Different models and types of thinking

The Swiss psychiatrist and psychologist Carl Gustav Jung identified different types of thinking preferences. Catherine Myers and Isabelle Briggs-Meyer simplified this theory, giving bearth to the MBTI – Myers-Briggs Type Indicator. According to this model, most people can be divided into 16 different types of thinking preferences. Four categories of situations (outwards – inwards, gathering informations, decision making and lifestyle) each time lead to two different types of profil – every one should have a natural tendency to one or the other of these types. “This doesn’t mean that we don’t like to be from the other type, it just shows our natural preference“, Juutilainen points out. An extrovert person also needs moments of thinking and privacy, as well as a more “judging” person could like to have a more flexible lifestyle during a while.
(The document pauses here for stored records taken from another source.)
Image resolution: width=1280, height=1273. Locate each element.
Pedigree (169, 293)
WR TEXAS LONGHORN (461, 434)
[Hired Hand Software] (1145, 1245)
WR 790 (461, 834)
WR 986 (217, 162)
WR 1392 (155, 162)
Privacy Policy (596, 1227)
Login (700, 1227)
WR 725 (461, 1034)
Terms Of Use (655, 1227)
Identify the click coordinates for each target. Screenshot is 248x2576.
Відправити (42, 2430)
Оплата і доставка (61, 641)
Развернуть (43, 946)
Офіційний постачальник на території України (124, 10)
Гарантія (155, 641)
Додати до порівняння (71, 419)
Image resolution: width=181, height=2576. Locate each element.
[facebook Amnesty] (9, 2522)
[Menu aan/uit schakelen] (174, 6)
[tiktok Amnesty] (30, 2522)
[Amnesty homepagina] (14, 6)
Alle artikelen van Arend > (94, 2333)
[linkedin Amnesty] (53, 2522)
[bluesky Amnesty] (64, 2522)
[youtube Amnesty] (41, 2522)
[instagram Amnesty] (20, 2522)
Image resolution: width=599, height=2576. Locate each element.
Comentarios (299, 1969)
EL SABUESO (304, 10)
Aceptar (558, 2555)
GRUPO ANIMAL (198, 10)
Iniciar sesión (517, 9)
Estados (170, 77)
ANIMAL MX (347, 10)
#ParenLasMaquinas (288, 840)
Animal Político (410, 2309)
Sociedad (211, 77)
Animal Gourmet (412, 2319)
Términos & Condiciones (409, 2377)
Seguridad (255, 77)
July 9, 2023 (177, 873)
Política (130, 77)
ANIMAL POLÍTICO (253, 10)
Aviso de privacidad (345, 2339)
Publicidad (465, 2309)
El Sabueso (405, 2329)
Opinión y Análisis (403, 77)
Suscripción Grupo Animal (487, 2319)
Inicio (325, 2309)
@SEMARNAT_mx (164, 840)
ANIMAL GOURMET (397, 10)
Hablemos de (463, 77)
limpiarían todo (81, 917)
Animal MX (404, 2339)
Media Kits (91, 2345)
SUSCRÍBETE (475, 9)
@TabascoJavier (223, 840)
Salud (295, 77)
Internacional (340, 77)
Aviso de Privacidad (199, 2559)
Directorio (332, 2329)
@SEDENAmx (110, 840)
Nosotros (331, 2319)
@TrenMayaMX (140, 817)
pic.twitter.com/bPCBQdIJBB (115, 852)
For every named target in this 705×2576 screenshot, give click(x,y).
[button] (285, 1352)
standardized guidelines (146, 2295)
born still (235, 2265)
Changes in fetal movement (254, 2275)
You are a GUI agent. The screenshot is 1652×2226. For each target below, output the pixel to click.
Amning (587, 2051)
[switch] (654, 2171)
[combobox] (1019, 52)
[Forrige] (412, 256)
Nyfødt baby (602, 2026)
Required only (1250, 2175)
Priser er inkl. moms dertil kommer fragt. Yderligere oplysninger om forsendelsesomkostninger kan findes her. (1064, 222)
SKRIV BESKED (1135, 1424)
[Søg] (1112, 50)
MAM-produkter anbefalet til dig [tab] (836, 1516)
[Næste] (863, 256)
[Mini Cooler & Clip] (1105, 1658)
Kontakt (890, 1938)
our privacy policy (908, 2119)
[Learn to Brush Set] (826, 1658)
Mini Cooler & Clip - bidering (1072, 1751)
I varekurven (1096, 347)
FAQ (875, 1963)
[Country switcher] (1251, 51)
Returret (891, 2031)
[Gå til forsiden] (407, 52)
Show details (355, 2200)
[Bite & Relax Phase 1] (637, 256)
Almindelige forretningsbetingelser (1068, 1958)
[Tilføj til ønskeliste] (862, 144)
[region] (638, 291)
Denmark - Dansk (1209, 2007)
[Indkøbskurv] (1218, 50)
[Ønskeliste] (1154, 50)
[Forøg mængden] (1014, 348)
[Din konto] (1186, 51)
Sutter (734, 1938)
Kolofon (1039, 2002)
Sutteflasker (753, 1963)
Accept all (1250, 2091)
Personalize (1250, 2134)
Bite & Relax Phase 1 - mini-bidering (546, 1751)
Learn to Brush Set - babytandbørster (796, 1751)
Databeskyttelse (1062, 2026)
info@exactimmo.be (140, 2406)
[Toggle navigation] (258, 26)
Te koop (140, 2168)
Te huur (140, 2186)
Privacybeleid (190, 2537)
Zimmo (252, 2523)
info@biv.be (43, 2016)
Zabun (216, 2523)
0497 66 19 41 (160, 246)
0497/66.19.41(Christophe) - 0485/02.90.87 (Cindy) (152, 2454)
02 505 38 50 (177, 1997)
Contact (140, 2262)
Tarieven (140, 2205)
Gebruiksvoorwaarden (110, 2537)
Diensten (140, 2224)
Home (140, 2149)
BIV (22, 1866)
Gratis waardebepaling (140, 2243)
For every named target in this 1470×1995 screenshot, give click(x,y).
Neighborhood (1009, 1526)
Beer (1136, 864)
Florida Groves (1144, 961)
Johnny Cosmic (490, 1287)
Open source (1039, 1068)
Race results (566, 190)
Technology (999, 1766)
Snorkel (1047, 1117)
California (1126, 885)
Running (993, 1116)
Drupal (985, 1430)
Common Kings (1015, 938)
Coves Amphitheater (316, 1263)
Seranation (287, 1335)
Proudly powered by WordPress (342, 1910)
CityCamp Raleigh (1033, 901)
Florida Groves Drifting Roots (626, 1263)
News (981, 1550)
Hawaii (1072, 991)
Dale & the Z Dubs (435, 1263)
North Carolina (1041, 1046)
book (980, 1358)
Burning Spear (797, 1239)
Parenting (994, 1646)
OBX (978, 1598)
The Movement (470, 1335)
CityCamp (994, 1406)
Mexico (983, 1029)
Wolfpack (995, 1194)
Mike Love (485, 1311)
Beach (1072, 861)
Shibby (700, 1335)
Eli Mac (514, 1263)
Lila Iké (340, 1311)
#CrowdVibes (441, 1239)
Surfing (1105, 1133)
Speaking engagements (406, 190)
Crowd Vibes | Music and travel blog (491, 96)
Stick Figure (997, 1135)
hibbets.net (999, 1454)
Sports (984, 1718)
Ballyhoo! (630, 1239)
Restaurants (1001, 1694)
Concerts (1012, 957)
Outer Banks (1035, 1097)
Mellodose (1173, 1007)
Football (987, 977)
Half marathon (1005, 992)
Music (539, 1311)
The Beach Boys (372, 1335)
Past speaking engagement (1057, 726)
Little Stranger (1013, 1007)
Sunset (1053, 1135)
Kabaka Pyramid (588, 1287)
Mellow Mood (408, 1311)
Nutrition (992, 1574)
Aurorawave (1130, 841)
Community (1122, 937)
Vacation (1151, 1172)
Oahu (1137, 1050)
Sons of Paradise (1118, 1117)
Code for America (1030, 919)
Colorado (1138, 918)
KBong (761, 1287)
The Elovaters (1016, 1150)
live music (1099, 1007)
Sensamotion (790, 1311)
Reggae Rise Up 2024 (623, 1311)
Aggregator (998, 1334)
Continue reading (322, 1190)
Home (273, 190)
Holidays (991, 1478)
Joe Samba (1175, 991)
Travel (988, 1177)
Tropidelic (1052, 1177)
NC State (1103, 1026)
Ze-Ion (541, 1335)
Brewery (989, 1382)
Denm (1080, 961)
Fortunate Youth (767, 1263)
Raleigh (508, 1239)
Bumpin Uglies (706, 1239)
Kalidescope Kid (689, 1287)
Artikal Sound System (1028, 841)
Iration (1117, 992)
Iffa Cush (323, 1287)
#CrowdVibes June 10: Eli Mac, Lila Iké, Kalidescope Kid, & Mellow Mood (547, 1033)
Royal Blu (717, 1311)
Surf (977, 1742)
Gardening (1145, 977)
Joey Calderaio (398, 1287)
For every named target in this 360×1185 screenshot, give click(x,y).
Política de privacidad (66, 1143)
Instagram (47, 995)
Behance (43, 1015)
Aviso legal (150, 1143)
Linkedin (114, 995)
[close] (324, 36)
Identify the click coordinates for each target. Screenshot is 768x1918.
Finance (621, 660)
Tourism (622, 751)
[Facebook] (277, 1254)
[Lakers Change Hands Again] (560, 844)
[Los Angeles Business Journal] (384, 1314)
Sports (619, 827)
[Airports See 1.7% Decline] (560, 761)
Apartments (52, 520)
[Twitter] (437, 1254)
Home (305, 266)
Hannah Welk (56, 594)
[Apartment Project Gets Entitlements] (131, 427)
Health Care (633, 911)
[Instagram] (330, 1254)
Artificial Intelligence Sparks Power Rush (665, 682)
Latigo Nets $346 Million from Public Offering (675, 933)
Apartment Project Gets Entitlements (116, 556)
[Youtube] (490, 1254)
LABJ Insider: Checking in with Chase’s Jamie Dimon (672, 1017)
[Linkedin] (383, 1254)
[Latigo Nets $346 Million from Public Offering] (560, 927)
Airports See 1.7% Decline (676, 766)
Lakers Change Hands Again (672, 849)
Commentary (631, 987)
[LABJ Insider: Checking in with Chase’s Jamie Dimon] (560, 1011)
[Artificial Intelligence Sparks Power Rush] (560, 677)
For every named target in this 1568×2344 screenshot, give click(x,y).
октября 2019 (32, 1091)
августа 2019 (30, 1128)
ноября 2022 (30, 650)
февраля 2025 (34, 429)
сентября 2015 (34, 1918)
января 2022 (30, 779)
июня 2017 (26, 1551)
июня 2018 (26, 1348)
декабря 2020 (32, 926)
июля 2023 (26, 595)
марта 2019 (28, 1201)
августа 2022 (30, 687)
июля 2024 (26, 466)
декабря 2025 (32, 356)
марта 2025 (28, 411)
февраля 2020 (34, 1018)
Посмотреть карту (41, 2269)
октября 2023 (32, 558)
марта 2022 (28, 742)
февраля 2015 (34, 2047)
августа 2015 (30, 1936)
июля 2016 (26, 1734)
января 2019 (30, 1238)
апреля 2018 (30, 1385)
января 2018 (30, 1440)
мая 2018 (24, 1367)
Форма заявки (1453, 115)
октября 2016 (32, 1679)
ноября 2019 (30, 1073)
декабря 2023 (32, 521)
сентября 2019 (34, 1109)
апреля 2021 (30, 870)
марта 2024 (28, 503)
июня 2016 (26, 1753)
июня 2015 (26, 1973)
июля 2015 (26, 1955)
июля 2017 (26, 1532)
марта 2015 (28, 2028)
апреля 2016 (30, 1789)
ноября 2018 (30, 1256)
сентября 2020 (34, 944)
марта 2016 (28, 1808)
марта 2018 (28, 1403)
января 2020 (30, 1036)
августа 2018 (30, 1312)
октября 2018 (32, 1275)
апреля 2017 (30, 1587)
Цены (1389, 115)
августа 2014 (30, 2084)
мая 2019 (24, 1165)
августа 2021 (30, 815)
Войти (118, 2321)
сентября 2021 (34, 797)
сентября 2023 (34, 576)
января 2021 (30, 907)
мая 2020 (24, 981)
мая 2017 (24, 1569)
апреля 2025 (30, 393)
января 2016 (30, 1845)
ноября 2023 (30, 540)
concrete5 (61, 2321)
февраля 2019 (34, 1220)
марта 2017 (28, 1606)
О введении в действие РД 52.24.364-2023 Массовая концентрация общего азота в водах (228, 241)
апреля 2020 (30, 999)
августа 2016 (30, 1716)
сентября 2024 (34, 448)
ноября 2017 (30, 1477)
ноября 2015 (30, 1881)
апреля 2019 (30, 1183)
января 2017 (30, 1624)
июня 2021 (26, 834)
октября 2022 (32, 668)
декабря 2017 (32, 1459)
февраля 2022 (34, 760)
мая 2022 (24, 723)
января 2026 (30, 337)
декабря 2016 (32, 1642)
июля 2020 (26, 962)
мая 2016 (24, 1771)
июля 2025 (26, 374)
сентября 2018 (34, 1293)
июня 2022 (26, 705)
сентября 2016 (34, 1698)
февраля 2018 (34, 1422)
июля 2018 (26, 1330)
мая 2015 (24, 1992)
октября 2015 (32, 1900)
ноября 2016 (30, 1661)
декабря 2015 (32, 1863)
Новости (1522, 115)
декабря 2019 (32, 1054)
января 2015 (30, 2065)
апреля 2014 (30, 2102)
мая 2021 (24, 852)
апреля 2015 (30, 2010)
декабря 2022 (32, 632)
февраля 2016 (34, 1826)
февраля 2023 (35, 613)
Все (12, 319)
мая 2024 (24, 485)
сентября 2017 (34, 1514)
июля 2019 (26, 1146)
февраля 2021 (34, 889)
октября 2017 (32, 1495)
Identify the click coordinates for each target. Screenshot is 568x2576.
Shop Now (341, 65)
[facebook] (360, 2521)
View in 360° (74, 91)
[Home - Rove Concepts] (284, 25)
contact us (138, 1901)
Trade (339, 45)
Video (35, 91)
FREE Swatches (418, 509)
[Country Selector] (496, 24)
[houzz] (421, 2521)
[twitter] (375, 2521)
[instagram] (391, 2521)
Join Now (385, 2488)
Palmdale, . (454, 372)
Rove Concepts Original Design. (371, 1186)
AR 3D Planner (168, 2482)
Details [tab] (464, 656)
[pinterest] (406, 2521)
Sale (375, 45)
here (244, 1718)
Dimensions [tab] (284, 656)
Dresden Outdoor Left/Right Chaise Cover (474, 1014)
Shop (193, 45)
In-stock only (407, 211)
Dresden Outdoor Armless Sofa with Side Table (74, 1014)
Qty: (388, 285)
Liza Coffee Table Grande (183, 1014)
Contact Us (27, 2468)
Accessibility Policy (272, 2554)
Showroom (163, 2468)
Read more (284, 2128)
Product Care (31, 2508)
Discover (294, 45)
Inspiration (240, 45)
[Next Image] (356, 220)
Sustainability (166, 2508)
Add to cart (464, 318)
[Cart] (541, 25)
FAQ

- Outer world / inner world

  • E= Extroversion: Feels pulled outward by external claims and conditions; prefers to talk and express ideas,opinions; needs relationships; gives breadth to life; is often friendly, talkative, easy to know; prefers to act, then think and reflect.
  • I= Introversion:Energized by inner resources, internal experiences; prefers to think and reflect first; gives depth to life; is often reserved, quiet, hard to know.

- Gathering informations

  • S= Sensing:lives in the present, “what is”; enjoys to get things finished, often slow to start first; understand best the overall picture by examples and details; starts at the beginning, takes a step at a time; doesn’t like theories without practical connections.
  • N= Intuition:lives towards the future, “what might be”; prefers imagining possibilities; enjoy beginning new, often not much energy to finish; needs to see the overall picture first and then fit the details; jumps in anywhere, leaps over steps; doesn’t like routines without deeper understanding.

-Decision making

  • T= Thinking: decides with the head; goes by logic; fact oriented; focus on rational and logical situations; good at analyzing plans; spontaneously finds flaws, criticizes.
  • F= Feeling: decides by the heart; value orientated; goes by personal conviction; focus on relationships and harmony; good at understanding people; spontaneously appreciates.

-Life style

  • J= Judging:prefers an organized lifestyle; likes definite order and structure; enjoy being decisive; handles deadlines, plans in advance; proceed with plans, not changing them easily.
  • P= Perceiving: prefers a flexible lifestyle; likes to keep things open; likes to keep freedom; enjoys being curious, discovering surprises; meets deadline by last minute rush; often easy to make changes.


Application to orienteering

This type of modelling and analyzing the thinkingis still young, AnssiJuutilainen insists. How it can be applied efficiently in coaching is indeed still to discover, but some of its benefits are already shown. “The most important consequence is that it helps you to understand better your way of acting” – and avoid mistakes. Depending on the thinking preference, the athletes will have different ways of filtring the information they see on the map and focus on other informations. Some profiles are thus much keener to find the ideal route choice immediately, while others will naturally tend not to make any mistake, or react very logically when they do one. “Some people will for example never understand how it is possible at all to take a wrong control, because their thinking process doesn’t tend to it“. In another orienteering situation, they might however have more difficulties. To know one’s one type of thinking preferences helps then to understand which natural mistakes are done and are usually repeated, which are one’s individual strengthnesses as an orienteer, and which is the best individual way to activate the basic mental functions and be concentrated.